Compensating Health Care Providers for Outcomes
By Arnold Kling
David A. Hyman and Charles Silver advocate Results-Based Compensation Agreements between patients and doctors.
Another common complaint about RCBAs is that they would encourage providers to “cherry pick” by treating patients with good success odds and excluding patients who, being seriously ill, are poor risks…
We agree that RBCAs would encourage providers to sort cases. This is one of the principal benefits of RBCAs, namely, their tendency to encourage agents to balance costs, risks, and benefits when assessing the desirability of possible actions. If asked to accept an RCBA for performing [coronary bypass surgery], a cardiac surgeon would rationally consider many factors, including the likelihood that the patient would die.

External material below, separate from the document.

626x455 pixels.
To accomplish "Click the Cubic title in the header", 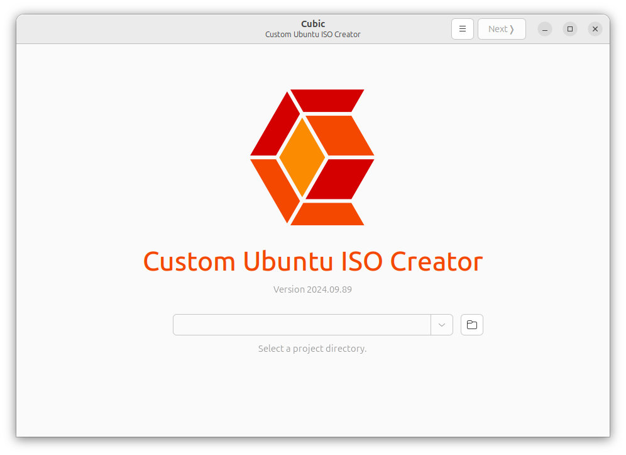I will tap(312, 23).
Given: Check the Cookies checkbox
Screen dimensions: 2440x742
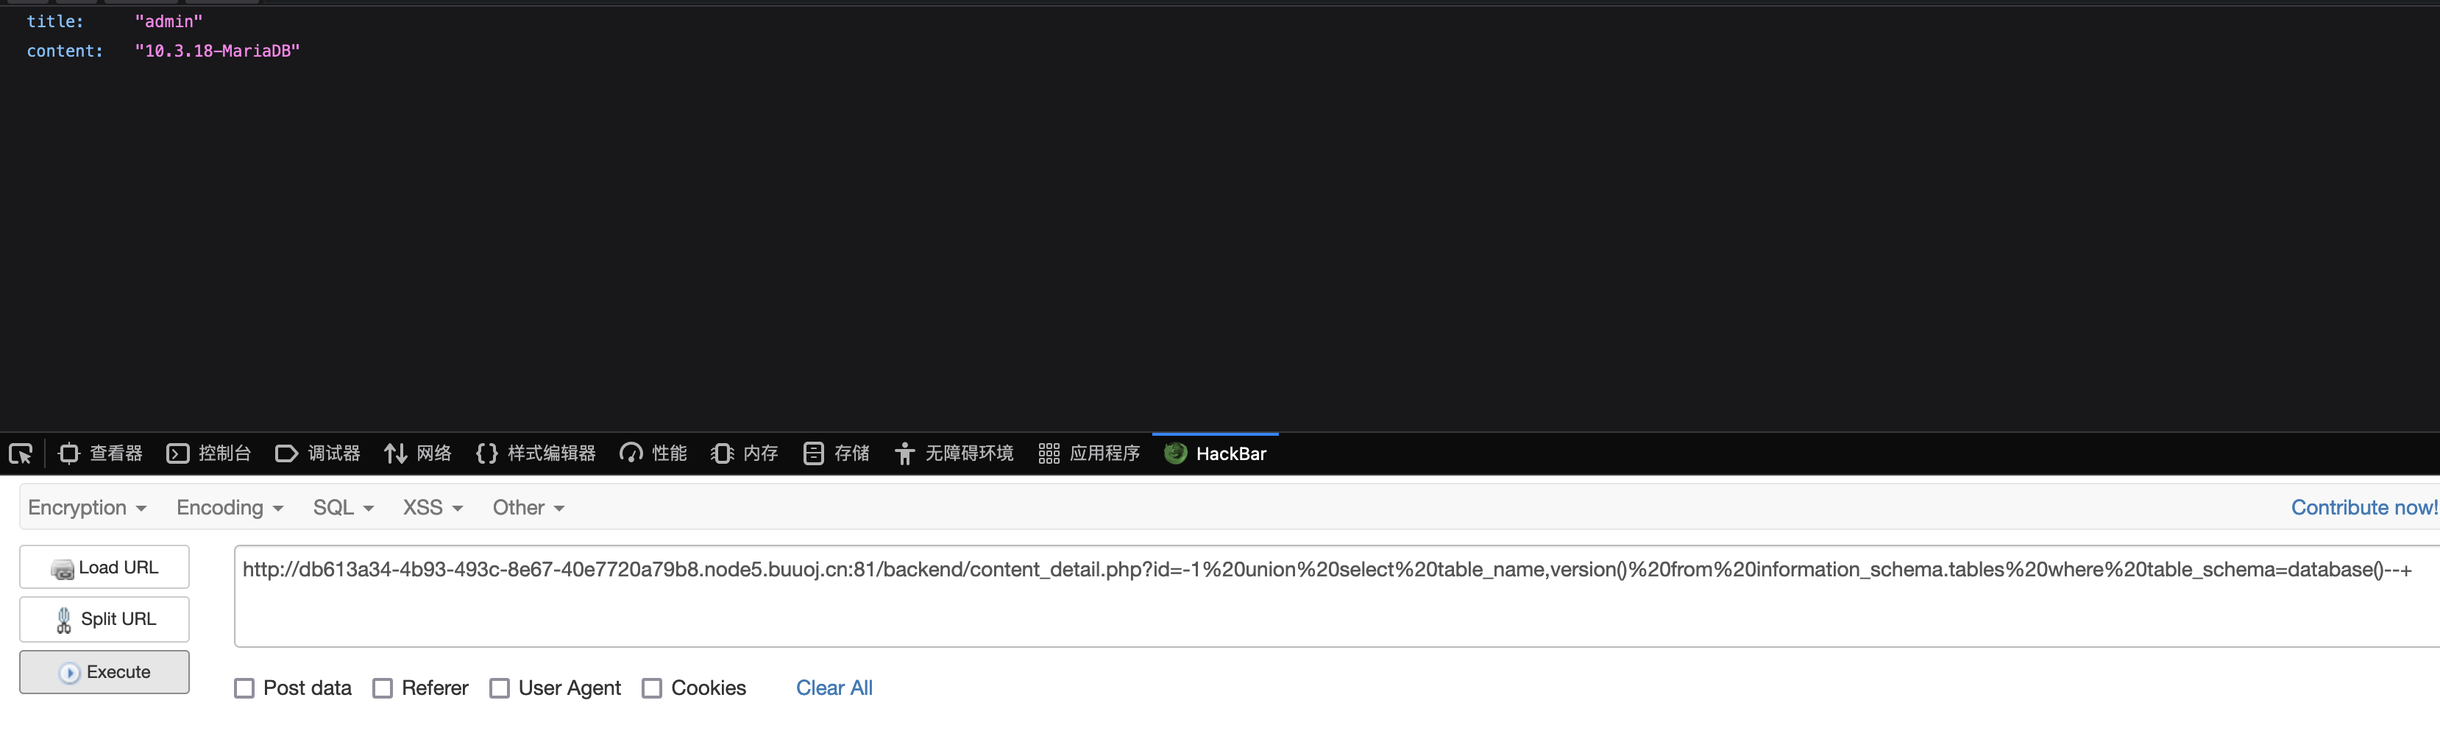Looking at the screenshot, I should (x=652, y=689).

If the patient’s survival odds were dismal, the surgeon would reject the offer, sending a clear signal that the small likelihood of success failed to justify the investment of medical resources.
RBCAs thus frame in cold numerical terms the reality that some medical interventions are inefficient and should not be performed. In a world laden with RBCAs, doctors would get better and better at predicting outcomes. Consequently, they would more often send the message that the cost of health care exceeds the likely gain. This would be a radical departure from current practice, where a procedure that has even a small upside potential qualifies as “medically necessary” and is likely to be performed.
My fear of cherry-picking relates to the idea for compensating physicians on the basis of their aggregate results. What Hyman and Silver are proposing is that patients negotiate with providers on the spot in individual cases. So, if my doctor and I think that the procedure I require is low-risk and straightforward, I might offer a low reward. If we think it is going to be delicate and dicey, the reward might for success might be much higher.
Thanks to Alex Tabarrok for the pointer. The paper is from 2001.